Paragraphs 12, 22f, and 33

[52] The Claimant argues that his employer’s November 6, 2018 emailFootnote 26 pre-dated his submission to OESH. His submissions to OESH included his specialist’s report from Yale Medicine. The specialist wrote that the Claimant “should be given the ability to limit his ambulation as needed … and that he [might] need to limit his ambulation in the future.”Footnote 27

[53] The Claimant argues that once he made his submissions to OESH, his employer had a duty to follow through on the new medical information. He argues that this required his employer to seek his input and to consult his physician.

[54] In other words, the Claimant suggests that he could not have foreseen that dismissal was a possibility. After all, his employer had written in its November 6, 2018 email that it would “review [his employment].”Footnote 28 This suggested to him that it would review any new medical information.

[55] The Claimant thought his employer did not have any authority to dismiss him when there was new medical information that it should have reviewed. He argues that OESH was required to review his medical records with him. He also argues that his employer should have reviewed his employment, along with his file with OESH. This review would have included a review of what he describes as his “unprocessed medicals.”Footnote 29

[56] From the Claimant’s perspective, as long as he produced new medical information, his employer had to review and consider this medical information, and provide the appropriate accommodations for him. The Claimant seems to be suggesting that his employer had to overlook or forgive his absence from work, as long as he produced new medical information that verified his medical condition and limitations.

[57] The Claimant relies on the employer’s email statement, “If you do not return to work tomorrow morning …, we will review your employment and you may be terminated.” He says that when the employer wrote that it would review his employment, it meant that it would review everything on his file, including any new medical information that he might have to offer.

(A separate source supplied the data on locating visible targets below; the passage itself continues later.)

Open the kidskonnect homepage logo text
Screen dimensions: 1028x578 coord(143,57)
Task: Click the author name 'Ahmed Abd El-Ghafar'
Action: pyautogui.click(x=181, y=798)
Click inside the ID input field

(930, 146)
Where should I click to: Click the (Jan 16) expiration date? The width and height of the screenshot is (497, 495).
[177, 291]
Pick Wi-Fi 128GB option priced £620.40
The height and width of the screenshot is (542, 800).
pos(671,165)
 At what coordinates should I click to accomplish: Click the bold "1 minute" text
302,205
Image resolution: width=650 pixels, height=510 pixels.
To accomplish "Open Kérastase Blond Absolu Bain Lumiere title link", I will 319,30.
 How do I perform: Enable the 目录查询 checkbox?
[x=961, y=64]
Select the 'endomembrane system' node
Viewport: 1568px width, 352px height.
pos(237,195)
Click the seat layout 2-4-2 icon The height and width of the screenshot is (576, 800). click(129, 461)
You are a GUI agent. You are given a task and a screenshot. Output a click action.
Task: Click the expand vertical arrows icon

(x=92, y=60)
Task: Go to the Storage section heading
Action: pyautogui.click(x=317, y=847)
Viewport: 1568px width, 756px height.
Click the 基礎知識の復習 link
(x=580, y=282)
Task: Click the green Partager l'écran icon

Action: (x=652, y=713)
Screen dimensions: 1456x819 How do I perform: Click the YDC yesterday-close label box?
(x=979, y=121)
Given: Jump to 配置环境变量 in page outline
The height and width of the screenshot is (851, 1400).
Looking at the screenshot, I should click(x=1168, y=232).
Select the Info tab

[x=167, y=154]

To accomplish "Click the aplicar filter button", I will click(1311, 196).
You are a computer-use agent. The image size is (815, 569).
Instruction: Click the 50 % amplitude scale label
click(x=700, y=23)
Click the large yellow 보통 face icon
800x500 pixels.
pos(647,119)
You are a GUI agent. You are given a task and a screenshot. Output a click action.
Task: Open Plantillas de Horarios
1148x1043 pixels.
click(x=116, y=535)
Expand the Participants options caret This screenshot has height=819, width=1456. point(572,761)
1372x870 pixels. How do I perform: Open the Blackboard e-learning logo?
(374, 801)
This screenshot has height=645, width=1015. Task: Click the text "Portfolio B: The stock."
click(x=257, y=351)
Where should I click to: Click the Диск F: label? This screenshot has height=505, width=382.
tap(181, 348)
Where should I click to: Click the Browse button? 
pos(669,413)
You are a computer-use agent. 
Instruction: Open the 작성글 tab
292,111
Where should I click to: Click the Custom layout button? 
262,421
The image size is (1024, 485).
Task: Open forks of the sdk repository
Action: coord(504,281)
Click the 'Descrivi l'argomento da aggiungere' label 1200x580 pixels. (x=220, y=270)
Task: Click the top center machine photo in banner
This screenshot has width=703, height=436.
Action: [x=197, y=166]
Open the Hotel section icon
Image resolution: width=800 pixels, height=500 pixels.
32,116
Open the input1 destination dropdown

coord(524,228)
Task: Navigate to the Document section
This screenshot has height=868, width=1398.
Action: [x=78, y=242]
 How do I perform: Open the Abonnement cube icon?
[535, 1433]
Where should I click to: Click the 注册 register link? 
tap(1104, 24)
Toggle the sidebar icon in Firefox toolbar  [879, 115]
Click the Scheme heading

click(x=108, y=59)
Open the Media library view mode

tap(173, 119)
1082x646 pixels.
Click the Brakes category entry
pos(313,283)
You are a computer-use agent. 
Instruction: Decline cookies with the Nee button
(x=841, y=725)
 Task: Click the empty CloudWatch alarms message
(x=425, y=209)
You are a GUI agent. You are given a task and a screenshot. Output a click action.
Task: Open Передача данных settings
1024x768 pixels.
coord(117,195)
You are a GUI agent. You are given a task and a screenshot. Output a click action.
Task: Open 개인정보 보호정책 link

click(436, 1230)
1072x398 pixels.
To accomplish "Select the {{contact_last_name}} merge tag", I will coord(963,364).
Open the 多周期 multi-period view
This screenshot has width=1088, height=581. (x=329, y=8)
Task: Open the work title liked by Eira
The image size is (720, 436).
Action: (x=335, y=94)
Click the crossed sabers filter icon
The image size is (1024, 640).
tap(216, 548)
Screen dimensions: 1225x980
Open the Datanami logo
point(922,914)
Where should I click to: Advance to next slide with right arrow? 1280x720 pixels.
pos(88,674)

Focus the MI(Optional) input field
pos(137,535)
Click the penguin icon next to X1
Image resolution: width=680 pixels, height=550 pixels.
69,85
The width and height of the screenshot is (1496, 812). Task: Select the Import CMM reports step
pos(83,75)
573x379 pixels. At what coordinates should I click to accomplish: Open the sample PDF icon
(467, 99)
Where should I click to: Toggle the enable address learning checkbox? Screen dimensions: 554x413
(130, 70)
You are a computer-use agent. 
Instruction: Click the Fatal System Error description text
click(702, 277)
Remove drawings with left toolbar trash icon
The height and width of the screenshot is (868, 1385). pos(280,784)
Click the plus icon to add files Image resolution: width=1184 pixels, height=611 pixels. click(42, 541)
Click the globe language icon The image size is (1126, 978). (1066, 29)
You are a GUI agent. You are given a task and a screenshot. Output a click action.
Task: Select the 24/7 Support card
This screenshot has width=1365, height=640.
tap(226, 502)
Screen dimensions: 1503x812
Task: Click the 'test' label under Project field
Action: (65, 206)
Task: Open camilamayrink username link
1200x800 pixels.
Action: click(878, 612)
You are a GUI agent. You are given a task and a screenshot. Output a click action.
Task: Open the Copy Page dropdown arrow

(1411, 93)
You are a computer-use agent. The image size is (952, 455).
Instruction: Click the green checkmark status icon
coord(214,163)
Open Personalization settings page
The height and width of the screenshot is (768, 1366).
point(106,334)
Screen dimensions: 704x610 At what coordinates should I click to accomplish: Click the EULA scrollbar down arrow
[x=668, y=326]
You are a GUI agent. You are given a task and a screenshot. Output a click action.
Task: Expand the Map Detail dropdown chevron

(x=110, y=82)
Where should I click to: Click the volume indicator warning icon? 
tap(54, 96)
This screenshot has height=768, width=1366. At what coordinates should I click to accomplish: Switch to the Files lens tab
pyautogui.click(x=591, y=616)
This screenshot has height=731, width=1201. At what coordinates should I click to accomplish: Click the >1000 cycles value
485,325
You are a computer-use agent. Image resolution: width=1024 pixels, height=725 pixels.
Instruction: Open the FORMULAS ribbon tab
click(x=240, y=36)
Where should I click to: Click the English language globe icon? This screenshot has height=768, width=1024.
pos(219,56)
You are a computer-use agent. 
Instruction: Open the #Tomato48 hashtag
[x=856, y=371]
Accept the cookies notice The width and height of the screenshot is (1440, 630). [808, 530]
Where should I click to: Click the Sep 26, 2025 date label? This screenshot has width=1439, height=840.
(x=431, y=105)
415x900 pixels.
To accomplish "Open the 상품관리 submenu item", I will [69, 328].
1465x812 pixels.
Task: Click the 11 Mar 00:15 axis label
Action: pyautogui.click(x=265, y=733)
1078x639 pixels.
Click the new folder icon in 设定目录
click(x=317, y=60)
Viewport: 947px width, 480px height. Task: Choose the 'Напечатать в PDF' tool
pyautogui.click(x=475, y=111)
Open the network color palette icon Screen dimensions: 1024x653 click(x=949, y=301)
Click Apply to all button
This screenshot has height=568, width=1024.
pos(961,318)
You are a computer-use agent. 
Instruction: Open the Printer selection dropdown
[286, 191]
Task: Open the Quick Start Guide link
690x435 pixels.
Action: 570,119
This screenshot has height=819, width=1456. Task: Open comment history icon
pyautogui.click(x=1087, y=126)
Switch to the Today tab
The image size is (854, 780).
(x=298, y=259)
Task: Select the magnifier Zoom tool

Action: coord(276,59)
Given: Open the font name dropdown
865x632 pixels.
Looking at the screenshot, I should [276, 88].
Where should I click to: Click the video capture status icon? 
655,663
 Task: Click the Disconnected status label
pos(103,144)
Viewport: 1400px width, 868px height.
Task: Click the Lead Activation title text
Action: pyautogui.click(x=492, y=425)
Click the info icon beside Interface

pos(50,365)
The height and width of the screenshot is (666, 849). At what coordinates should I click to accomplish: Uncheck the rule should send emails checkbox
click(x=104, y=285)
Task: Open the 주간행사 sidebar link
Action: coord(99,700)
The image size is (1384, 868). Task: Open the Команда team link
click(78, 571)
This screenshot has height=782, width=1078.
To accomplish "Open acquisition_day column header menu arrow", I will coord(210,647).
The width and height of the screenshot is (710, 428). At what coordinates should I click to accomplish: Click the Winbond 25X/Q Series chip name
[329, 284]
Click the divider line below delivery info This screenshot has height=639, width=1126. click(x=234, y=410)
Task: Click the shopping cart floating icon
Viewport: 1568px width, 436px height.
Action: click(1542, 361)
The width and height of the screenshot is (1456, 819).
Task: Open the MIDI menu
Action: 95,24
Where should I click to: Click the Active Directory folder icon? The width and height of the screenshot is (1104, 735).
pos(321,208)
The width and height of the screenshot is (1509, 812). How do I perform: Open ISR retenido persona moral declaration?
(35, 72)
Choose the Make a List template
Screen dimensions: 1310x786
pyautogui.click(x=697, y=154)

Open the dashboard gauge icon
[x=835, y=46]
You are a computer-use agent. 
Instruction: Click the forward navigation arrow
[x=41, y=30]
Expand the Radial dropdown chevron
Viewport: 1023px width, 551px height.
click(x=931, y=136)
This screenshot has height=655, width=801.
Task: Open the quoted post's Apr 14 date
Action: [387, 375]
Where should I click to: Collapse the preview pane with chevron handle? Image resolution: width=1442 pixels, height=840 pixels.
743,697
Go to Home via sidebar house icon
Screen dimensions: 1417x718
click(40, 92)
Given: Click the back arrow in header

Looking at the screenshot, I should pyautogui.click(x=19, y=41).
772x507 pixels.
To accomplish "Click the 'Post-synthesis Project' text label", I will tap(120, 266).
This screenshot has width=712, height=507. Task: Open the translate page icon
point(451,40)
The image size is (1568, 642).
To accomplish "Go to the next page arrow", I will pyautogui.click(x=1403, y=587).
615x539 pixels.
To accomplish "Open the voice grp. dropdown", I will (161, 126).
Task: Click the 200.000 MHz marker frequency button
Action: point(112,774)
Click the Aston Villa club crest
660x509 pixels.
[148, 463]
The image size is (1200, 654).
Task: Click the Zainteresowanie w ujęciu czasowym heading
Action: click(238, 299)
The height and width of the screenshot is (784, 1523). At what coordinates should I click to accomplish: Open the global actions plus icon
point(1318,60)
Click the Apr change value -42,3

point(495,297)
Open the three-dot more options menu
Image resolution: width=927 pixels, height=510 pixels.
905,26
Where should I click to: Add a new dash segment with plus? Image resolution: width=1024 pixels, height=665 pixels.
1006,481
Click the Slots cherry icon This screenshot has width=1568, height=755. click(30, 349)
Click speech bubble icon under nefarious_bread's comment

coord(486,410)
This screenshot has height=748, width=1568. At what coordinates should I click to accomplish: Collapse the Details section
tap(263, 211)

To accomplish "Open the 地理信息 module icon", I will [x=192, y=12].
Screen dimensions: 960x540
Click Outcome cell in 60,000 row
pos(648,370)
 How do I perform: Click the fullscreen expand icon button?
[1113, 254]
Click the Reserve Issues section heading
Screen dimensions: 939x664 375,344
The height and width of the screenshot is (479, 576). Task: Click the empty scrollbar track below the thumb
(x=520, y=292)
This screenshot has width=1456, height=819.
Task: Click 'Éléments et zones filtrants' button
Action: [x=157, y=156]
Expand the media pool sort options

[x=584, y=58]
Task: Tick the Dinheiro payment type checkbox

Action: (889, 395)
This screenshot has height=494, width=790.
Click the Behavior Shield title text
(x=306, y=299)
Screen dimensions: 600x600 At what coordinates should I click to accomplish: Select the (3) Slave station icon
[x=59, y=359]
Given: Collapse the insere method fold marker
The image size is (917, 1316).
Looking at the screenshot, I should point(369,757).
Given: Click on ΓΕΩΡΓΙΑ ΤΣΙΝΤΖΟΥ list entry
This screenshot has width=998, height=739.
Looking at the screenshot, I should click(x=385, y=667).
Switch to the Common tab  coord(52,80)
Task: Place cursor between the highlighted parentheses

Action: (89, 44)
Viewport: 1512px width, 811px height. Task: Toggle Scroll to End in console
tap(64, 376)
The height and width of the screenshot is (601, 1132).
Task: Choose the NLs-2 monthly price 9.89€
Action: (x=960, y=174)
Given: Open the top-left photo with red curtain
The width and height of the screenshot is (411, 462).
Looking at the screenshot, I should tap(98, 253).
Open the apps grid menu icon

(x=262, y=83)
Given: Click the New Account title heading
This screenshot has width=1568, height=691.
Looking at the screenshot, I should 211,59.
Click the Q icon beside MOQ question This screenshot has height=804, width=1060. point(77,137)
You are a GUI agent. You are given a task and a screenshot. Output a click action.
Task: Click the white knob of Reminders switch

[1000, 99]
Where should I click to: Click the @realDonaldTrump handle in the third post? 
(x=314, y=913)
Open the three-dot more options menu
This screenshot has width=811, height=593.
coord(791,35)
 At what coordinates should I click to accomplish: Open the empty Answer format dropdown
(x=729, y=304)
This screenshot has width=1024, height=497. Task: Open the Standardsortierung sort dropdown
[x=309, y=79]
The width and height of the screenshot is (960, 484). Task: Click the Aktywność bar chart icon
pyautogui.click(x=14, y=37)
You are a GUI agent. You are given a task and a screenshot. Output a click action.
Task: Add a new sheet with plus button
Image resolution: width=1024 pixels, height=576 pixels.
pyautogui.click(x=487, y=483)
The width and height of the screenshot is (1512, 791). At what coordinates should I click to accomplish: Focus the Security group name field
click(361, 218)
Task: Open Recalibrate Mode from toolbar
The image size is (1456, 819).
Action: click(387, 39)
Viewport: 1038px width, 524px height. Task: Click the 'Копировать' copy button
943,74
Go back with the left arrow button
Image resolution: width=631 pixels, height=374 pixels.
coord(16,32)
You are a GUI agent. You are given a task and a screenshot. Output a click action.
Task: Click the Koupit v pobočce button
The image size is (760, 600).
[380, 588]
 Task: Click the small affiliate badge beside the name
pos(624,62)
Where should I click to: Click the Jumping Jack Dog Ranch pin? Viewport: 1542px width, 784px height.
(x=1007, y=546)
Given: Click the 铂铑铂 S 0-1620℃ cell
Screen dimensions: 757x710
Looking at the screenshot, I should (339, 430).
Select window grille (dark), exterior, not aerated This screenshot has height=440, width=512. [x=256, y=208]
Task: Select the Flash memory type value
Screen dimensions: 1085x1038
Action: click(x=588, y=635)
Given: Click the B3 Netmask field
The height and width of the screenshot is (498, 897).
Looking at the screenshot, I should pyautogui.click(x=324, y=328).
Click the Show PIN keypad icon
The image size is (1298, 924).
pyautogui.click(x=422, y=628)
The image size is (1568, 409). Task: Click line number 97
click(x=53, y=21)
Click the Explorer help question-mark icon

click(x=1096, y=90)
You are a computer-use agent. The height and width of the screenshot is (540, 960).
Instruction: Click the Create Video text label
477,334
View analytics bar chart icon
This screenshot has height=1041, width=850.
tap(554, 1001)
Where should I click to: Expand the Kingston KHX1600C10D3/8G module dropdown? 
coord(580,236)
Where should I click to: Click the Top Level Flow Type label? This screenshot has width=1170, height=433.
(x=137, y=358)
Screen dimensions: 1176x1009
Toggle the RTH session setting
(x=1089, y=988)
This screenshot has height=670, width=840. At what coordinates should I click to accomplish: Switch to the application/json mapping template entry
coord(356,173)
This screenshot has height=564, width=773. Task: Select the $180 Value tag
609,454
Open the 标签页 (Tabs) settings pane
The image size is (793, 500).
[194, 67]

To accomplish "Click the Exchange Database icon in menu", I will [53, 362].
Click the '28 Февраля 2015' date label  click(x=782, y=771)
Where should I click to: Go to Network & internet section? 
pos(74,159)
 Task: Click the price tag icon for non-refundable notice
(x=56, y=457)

[58] While the employer may well have intended that it would review everything in the Claimant’s employment file, I do not see any indication that, in this particular email, it was also inviting any new medical information from the Claimant. It is clear that, at this point, the employer was concerned about the Claimant’s absence from work, not whether the Claimant had any new medical information that showed the need for workplace accommodations.

[59] I do not see any evidence or indication that the employer was under any ongoing duty to review any new medical information from the Claimant and to maintain the Claimant’s employment, even after it had determined that there was misconduct. For this reason, I am not satisfied that there is an arguable case that the General Division made any erroneous findings of fact that the employer prematurely dismissed the Claimant without reviewing new medical information.

Conclusion

[60] The application for leave to appeal is refused.